**Tarefa 1:** Copie da reportagem sobre a carta de FHC tudo o que vai de "Para o senador, ''a" até "considero o contrário''.".
**Tarefa 2:** Segundo a reportagem sobre a carta de FHC, qual era o título da matéria publicada pelo jornal O Globo?
**Tarefa 3:** Resuma em duas frases a reportagem sobre a carta de FHC.

**Texto exibido:**
Para o senador, ''a nota foi inoportuna porque vem criar cizânia no momento em que há necessidade de união. Ela foi injusta porque eu sou um fundador do partido que sempre fui muito leal com o partido. E foi incorreta porque diz que poderia ter havido uma tentativa de tapar o sol com a peneira quando eu considero o contrário''.


 


A crítica atinge até o caráter de FHC: ''Ele realmente nunca se pronunciou sobre essa questão. Se ele pensava que eu deveria ter outro tipo de posição, no mínimo ele deveria ter falado''. Azeredo pôs em xeque a postura do ex-presidente como membro de uma sigla, acusando-o de ter cometido ''uma deslealdade partidária''. E o senador questiona ainda a falta de empenho de FHC. ''Eu estou aqui no interior (fazendo campanha). E Fernando Henrique está aonde? Eu não sei.''


 


Abalo
O jornal O Globo foi mais categórico ao noticiar a repercussão da carta de FHC entre os tucanos. Em matéria intitulada ''FH abala campanha Alckmin'', o periódico carioca relata que muitos dirigentes demonstraram verdadeira irritação com a nota do ex-presidente. ''Nos bastidores, tucanos admitiram que foram pegos de surpresa'' e afirmam que a carta ''não ajuda em nada o PSDB nesta reta final''.


 


O presidente do partido, Tasso Jereissati, tentou apagar o incêndio, mas cometeu ato falho ao dizer que a carta será logo esquecida. ''Amanhã, tudo estará em paz.'' Por que tanta pressa, se a carta de FHC, segundo Tasso, estaria adequada? E como fingir desprezo a uma carta que motivou o governador mineiro, Aécio Neves, e o coordenador da campanha de Alckmin, Sérgio Guerra, a telefonarem para Eduardo Azeredo, manifestando solidariedade?


 


Sobrou dissimilação também para o candidato a vice-presidente, José Jorge (PFL), que foi ministro de Minas e Energias durante o apagão. Co-responsável pelo que FHC chamou de ''fracasso'', ele preferiu ver só a parte suave do texto – as críticas a Lula. ''O que importa'', disse José Jorge, ''é o ponto central da carta, o chamamento à sociedade''.

**Dados fornecidos:**

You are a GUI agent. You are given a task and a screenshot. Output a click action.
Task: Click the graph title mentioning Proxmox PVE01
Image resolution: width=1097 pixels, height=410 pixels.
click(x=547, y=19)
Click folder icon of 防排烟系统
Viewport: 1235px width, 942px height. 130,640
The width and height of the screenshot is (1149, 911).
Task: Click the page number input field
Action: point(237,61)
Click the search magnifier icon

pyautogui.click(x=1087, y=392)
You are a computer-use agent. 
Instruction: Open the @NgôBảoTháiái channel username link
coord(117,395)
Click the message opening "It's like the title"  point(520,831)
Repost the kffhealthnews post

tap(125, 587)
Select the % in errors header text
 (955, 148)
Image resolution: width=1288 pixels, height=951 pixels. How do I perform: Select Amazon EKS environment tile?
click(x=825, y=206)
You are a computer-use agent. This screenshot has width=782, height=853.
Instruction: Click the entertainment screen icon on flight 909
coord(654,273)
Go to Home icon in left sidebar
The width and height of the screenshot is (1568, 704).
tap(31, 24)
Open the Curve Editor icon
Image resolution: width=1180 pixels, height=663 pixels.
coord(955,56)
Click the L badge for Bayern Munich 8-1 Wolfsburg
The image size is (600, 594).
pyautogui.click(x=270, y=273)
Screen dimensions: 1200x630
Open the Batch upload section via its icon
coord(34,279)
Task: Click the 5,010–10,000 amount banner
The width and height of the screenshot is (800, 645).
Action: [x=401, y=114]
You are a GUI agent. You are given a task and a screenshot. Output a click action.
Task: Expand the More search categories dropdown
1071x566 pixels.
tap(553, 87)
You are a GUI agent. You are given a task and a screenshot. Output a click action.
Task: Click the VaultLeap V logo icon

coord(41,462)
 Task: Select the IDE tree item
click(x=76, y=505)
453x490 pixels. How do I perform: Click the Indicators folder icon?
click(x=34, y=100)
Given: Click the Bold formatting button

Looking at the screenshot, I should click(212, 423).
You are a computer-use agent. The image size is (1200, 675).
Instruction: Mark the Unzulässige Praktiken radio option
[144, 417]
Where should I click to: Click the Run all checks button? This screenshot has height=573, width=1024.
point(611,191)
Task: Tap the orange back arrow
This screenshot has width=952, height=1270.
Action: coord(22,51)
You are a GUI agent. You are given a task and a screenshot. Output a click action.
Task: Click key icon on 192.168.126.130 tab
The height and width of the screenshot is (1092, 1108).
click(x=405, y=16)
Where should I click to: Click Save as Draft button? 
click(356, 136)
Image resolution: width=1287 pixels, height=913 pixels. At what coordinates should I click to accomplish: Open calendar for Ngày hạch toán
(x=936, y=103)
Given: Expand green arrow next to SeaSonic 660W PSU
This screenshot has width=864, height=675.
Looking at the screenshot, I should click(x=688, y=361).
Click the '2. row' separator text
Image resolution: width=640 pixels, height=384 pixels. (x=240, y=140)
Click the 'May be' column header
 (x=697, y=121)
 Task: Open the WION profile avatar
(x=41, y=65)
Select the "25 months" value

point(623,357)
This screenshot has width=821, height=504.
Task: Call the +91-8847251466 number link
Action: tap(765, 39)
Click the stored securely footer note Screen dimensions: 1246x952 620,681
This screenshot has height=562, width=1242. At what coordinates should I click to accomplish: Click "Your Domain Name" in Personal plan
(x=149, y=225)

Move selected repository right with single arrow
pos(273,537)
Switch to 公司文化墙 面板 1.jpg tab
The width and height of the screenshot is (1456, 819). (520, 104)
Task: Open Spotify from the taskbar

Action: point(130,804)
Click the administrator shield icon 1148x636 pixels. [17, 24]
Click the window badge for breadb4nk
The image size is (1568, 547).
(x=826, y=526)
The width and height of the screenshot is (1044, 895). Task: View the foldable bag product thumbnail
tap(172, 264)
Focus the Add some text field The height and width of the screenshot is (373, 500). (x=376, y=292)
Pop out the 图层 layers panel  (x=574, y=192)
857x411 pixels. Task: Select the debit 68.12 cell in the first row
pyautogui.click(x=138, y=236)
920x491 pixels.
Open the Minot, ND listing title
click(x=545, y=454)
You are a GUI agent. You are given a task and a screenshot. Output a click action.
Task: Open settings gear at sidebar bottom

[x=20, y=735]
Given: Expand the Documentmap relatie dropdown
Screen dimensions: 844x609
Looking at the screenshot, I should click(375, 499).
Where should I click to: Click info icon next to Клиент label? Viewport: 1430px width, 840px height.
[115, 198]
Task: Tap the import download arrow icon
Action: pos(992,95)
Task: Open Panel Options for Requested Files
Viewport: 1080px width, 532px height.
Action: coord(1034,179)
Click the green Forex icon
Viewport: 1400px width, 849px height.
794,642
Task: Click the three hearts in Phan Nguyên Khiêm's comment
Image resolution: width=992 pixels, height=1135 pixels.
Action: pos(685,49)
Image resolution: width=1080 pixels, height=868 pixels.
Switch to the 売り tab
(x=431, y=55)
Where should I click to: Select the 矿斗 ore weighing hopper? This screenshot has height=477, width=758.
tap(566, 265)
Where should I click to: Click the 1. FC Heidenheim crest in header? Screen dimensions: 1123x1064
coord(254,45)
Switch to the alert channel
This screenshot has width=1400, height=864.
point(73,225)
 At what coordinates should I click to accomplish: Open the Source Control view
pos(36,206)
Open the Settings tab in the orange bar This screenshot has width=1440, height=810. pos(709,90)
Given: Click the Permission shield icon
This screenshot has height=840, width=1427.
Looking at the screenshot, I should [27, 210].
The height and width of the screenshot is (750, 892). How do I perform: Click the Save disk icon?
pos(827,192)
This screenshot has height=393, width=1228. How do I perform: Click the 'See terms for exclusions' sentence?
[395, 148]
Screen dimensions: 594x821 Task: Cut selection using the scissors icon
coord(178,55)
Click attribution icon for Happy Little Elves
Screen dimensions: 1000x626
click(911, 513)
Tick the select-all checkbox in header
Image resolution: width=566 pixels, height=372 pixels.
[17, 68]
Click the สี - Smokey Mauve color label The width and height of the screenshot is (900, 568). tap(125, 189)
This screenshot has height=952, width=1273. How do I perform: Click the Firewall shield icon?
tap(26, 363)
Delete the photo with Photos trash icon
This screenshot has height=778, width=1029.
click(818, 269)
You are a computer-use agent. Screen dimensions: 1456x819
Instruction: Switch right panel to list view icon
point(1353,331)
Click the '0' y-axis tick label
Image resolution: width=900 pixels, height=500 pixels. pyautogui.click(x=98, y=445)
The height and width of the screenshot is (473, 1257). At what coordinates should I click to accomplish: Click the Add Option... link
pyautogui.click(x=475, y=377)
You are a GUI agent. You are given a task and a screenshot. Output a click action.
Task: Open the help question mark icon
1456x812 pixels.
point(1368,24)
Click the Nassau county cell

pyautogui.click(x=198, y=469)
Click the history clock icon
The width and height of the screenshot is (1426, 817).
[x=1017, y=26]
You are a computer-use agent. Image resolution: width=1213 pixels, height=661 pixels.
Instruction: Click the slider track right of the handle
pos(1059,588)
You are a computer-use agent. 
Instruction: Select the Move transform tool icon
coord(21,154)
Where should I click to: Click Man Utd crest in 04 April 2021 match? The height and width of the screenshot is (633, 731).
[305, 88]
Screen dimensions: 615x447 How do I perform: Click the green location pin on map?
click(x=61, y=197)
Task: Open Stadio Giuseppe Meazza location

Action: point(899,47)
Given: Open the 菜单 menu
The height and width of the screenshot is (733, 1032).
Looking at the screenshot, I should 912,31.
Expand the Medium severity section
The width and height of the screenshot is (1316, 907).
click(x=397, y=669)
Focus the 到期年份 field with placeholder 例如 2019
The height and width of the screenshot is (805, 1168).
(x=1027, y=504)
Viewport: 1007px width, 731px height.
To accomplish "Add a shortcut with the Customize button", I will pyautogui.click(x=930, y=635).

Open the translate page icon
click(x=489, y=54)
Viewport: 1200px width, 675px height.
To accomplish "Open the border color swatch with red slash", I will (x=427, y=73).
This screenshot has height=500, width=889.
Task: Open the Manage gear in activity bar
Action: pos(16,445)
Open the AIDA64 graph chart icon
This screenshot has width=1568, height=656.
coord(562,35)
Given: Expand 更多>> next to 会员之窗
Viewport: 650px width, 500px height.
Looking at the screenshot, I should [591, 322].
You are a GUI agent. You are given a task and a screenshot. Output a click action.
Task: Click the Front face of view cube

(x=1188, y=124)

**Resposta 1:**
Para o senador, ''a nota foi inoportuna porque vem criar cizânia no momento em que há necessidade de união. Ela foi injusta porque eu sou um fundador do partido que sempre fui muito leal com o partido. E foi incorreta porque diz que poderia ter havido uma tentativa de tapar o sol com a peneira quando eu considero o contrário''.

**Resposta 2:** "FH abala campanha Alckmin"

**Resposta 3:** O senador Eduardo Azeredo classificou a nota de FHC como inoportuna, injusta e incorreta e acusou o ex-presidente de cometer uma deslealdade partidária. Segundo O Globo, a carta irritou dirigentes tucanos, enquanto Tasso Jereissati disse que ela logo seria esquecida e José Jorge destacou o chamamento à sociedade.